GLBTRT Councilor's reports, Annual 2013
So that was Chicago….
An unusual conference this year, I have to say. In the first place, I was returning to the city I’d just left in January after 12+ years working at one library there. Many asked me if it was weird to be back. No, it wasn’t, though I did feel a certain pull to accommodate catching up with as many friends as possible. Second, it wasn’t nearly as unbearably hot and humid as usual – happily enough! Third, Council turned out to be quite a set of sessions this time around, and not entirely for the better. So let me offer this up as your RT Councilor: thoughts on the conference that just was.
Before reporting on Council activities, a series of thanks to everyone who made this a successful conference for me and for all of us.
Our new RT chair Roland Hansen and his partner Bill arranged a great space for the RT social at Ann Sather, and the food and beverage were both generous and good. I’ve posted photos from the event (and from the rest of my time at Annual) at http://www.flickr.com/photos/liberrianph/sets/72157634392842923/. I did not otherwise make it to any other RT meetings or events save for the Executive Board meeting (yes, I get to go to ALL of the fun things, I know), but I can only hope people found them to be engaging and worthwhile.
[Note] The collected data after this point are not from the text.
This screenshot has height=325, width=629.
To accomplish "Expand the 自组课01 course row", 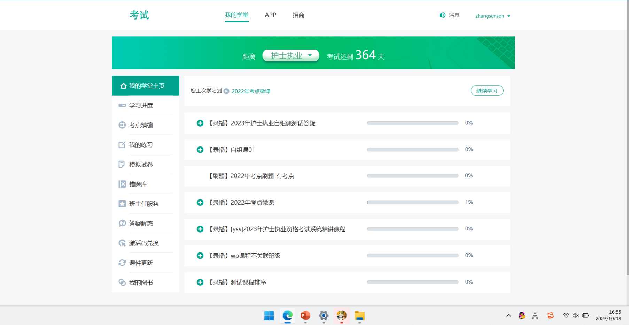I will (200, 150).
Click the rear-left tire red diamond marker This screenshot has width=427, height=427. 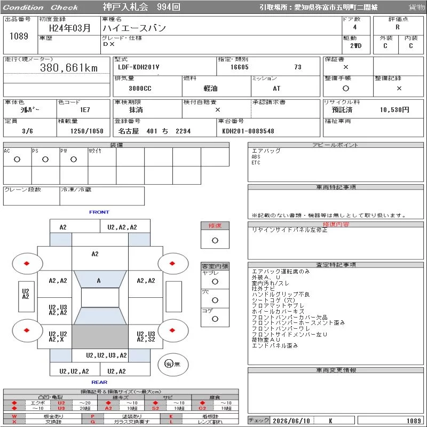(x=27, y=330)
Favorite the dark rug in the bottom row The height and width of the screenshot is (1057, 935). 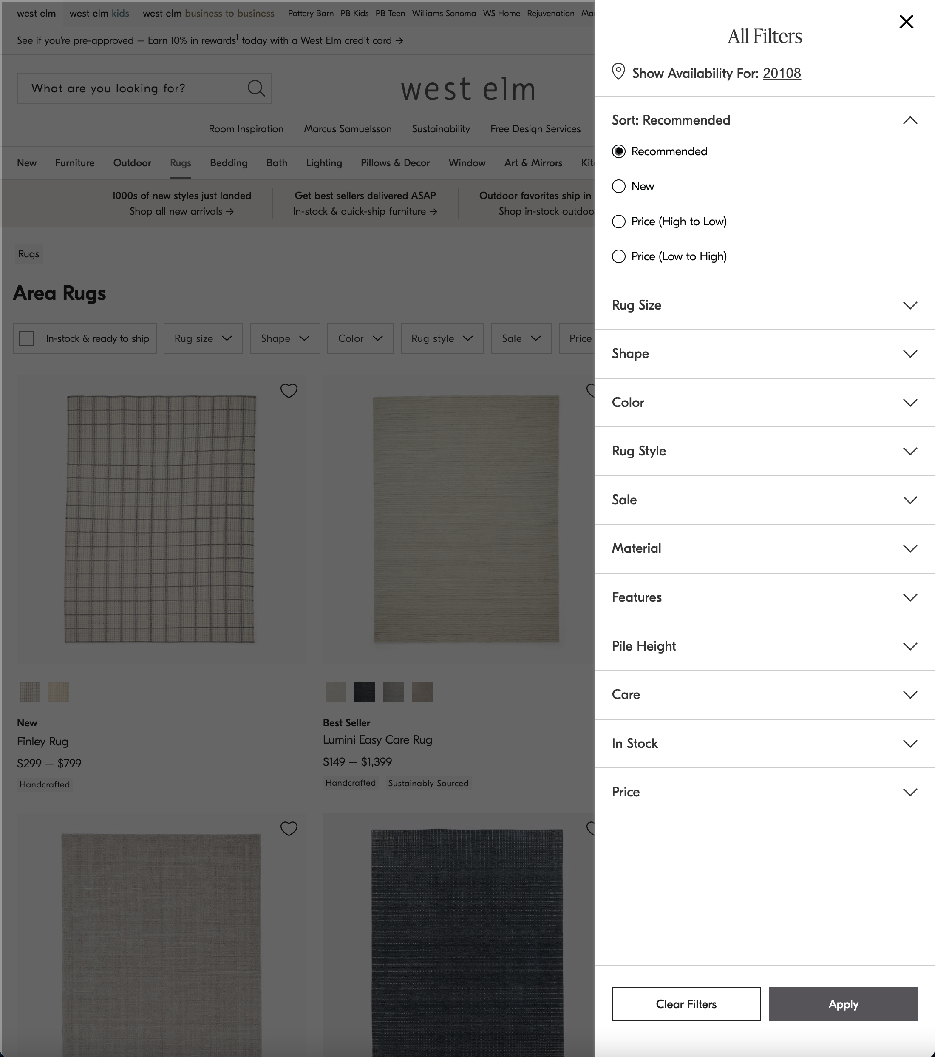click(592, 828)
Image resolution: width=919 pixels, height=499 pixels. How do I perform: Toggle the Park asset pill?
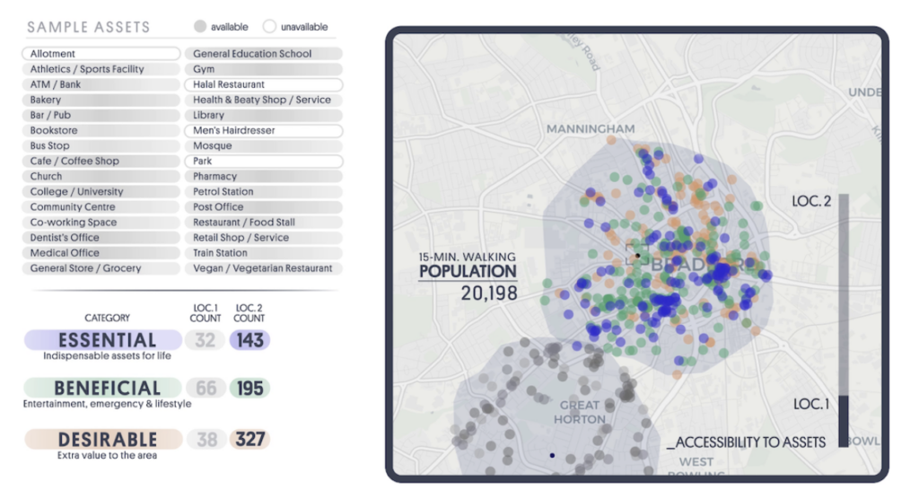coord(263,162)
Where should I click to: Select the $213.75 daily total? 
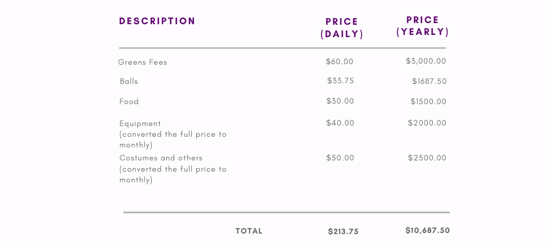(x=344, y=231)
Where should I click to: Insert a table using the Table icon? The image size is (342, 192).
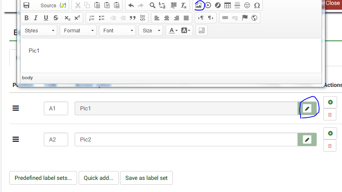click(x=228, y=5)
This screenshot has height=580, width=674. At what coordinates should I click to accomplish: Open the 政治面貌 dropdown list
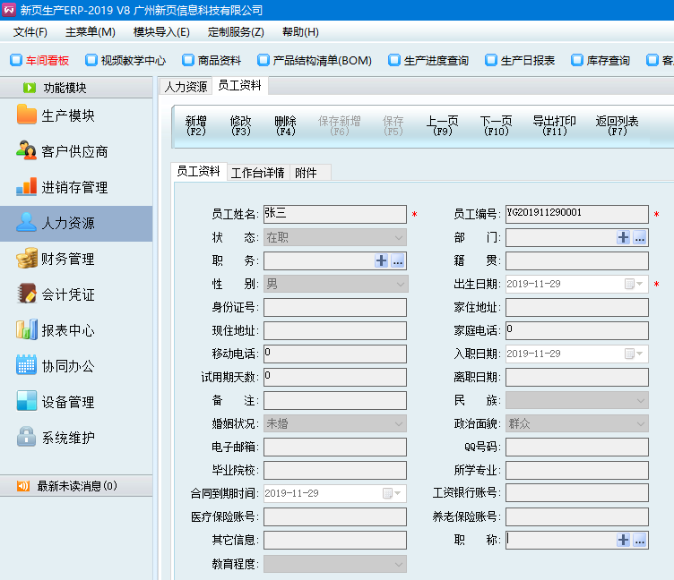640,423
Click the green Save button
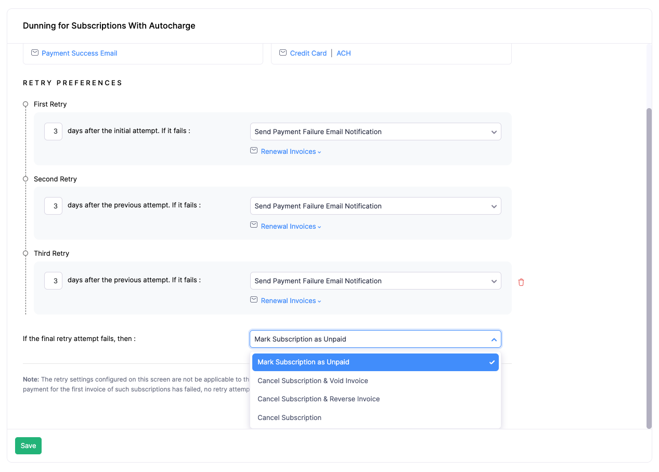The image size is (659, 472). point(28,445)

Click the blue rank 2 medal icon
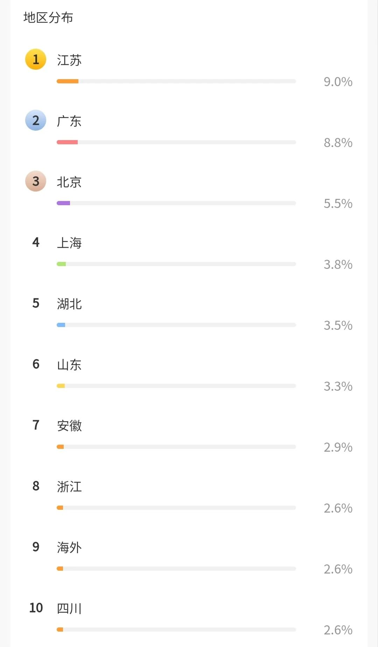coord(36,120)
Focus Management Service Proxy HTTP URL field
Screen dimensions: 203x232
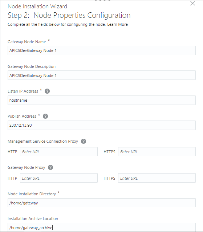click(59, 151)
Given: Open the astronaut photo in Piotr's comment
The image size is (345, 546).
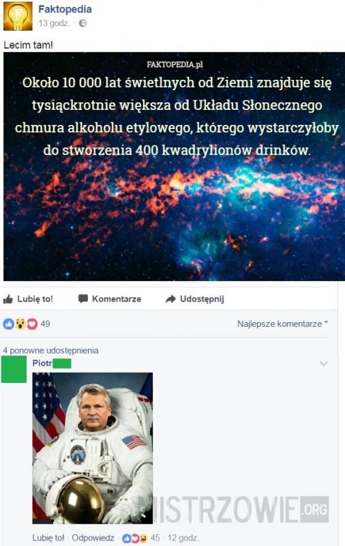Looking at the screenshot, I should [93, 448].
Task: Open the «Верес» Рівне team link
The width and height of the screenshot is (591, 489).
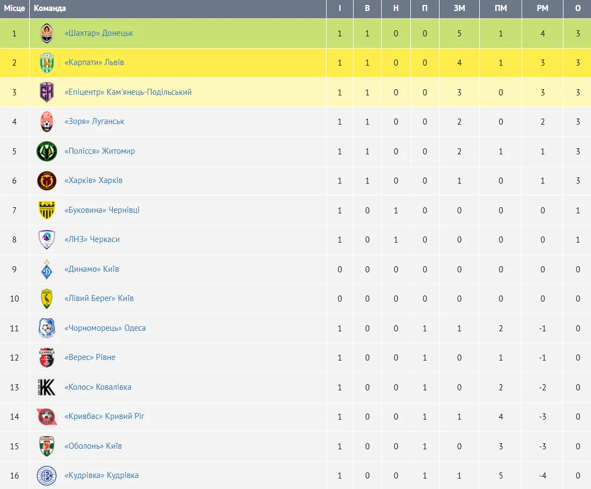Action: [90, 357]
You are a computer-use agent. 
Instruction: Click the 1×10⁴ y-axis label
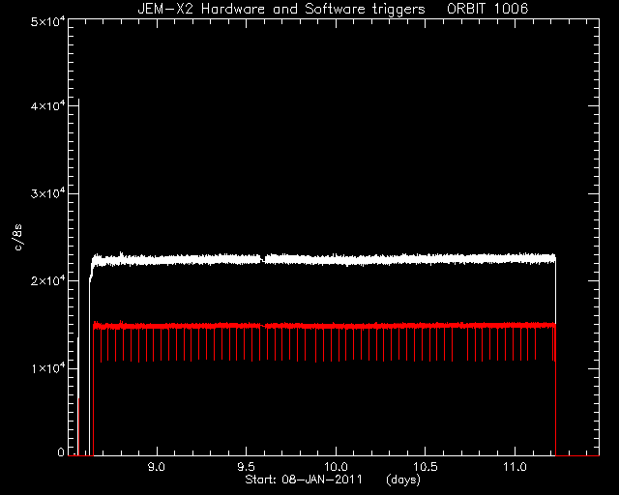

David Vess shepherded the RT through a last set of functions as chair. I’ve worked with him a lot on the RT over the past handful of years, and I remain a huge fan of what he has done for us. Meanwhile, our new chair-elect Ann Symons was a welcome presence at the Executive Board meeting and the social. With Roland, treasurer Dale McNeill, our board directors, and our committee members, we have good people in place to keep the round table moving forward.
At Council, I often find myself talking over issues with a core group, most sitting near me, among them Gina Persichini, Karen Schneider, Matt Ciszek, John DeSantis, and John Sandstrom. RT members all, and all of them offering good thinking and clear voices at Council. There are other RT members on Council, too – Larry Romans, take a bow! – and while we don’t all share the same view on each vote, it’s good that we can talk about the matters coming before Council. Especial kudos to John DeSantis for being elected to serve on the Committee on Committees and to Karen for being elected to the Planning and Budget Assembly.
And how wonderful that Courtney Young, a member of the GLBTRT, is now installed as President-Elect of ALA! The inaugural brunch was a terrific moment, and her proud smile really lit up the room.
Finally, thanks to Todd Krueger and Martin Garnar, my conference roommates of some years now. It is immensely helpful to have two great friends (and fellow RT members) as my sounding boards and voices of reason when we’re back in the room.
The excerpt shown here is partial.